The Thin ManI feel like my filmic education is incomplete when I haven’t seen a movie like The Thin Man. When it comes to horror and comedy films of the ’30s and ’40s (and some of the ’50s), I have a fairly extensive knowledge thanks to repeated airings of these pictures on Sunday afternoons in my hometown during my childhood. Whole generations have come up since then who have no idea about movies from that era. Ask me about Ma and Pa Kettle sometime and I’ll give you an earful. Mention Ma and Pa Kettle to someone in their 20s and you’ll get a blank stare. Heck, ask someone in their 30s and you’ll likely get the same response. We lose touch with the pop culture of yesteryear the further we get from it and that’s kind of sad.

Not everything that was made a long time ago is a heartbreaking work of staggering genius. Just like today, Hollywood put out a lot of junk relative to the amount of good stuff and things that were popular in the ’30s, like The Thin Man, rub shoulders with other pop-culture artifacts that haven’t aged well at all. There is something timeless about a good movie, though, and that’s why something from 1934 can still speak to us with a fresh voice after the stars and the director and the writer and everyone else involved in the film are long dead.
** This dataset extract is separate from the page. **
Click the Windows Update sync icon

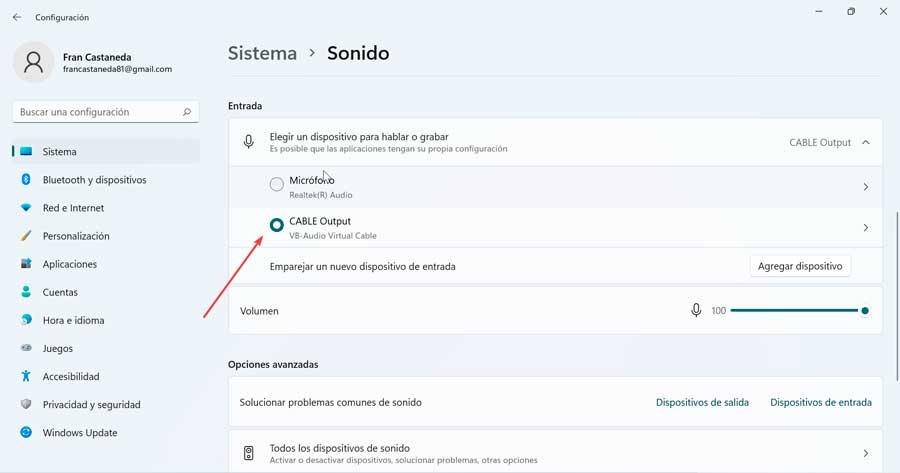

In case it isn’t obvious by now, I liked The Thin Man. The first of six(!) movies about socialite detectives Nick and Nora Charles — and their wire-haired terrier, Asta, let us not forget — The Thin Man is a charming, breezy mystery story with standout performances, sharp comedic elements and a smart plot. While it does flirt with cliché at the very end — “Someone in this room is a murderer!” — that is barely a dent in what is an excellent bit of moviemaking.

Based on a novel by Dashiell Hammet that I sadly have not read, The Thin Man concerns itself with the sleuthing of the aforementioned Nick and Nora Charles. Nick, played with just the right amount of glibness by William Powell, is a former police detective who married extremely well. Nora (Myrna Loy), his wife, inherited a great deal of money, property and business from her late father and has no problem supporting her husband in a life that includes fancy hotel suites, parties and lots and lots of booze. One thing that The Thin Man has a lot of: drinking. There’s so much drinking that it’s part of the joke, with Nick charging up with alcohol while he’s still in his pajamas in the morning and Nora not far behind him. You will likely never see such a celebration of adult beverages as you get in The Thin Man unless, as I assume, the joke continues into the many sequels.